Give back all of the data verbatim.

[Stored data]
╔══

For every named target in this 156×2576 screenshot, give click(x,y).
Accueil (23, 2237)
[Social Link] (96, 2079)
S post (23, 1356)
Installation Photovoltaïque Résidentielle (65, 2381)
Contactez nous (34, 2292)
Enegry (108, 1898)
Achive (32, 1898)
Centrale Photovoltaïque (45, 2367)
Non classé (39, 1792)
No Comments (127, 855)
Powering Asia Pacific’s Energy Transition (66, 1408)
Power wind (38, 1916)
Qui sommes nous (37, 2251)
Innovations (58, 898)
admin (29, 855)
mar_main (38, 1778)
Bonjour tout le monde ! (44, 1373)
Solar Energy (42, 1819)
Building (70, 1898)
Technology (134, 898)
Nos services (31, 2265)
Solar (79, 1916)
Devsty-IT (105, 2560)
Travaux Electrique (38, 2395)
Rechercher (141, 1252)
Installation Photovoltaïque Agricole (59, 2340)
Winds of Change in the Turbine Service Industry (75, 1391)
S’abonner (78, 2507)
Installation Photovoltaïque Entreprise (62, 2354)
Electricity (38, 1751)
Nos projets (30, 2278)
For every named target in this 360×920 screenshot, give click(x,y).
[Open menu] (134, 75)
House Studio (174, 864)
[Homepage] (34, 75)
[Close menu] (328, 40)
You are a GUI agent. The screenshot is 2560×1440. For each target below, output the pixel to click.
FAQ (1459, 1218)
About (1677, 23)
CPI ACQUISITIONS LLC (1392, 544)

╚══

WRITTEN RESPONSE -
For every named target in this 156×2576 screenshot, give click(x,y).
Accueil (23, 2237)
[Social Link] (96, 2079)
S post (23, 1356)
Installation Photovoltaïque Résidentielle (65, 2381)
Contactez nous (34, 2292)
Enegry (108, 1898)
Achive (32, 1898)
Centrale Photovoltaïque (45, 2367)
Non classé (39, 1792)
No Comments (127, 855)
Powering Asia Pacific’s Energy Transition (66, 1408)
Power wind (38, 1916)
Qui sommes nous (37, 2251)
Innovations (58, 898)
admin (29, 855)
mar_main (38, 1778)
Bonjour tout le monde ! (44, 1373)
Solar Energy (42, 1819)
Building (70, 1898)
Technology (134, 898)
Nos services (31, 2265)
Solar (79, 1916)
Devsty-IT (105, 2560)
Travaux Electrique (38, 2395)
Rechercher (141, 1252)
Installation Photovoltaïque Agricole (59, 2340)
Winds of Change in the Turbine Service Industry (75, 1391)
S’abonner (78, 2507)
Installation Photovoltaïque Entreprise (62, 2354)
Electricity (38, 1751)
Nos projets (30, 2278)
For every named target in this 360×920 screenshot, give click(x,y).
[Open menu] (134, 75)
House Studio (174, 864)
[Homepage] (34, 75)
[Close menu] (328, 40)
You are a GUI agent. The screenshot is 2560×1440. For each target below, output the pixel to click.
FAQ (1459, 1218)
About (1677, 23)
CPI ACQUISITIONS LLC (1392, 544)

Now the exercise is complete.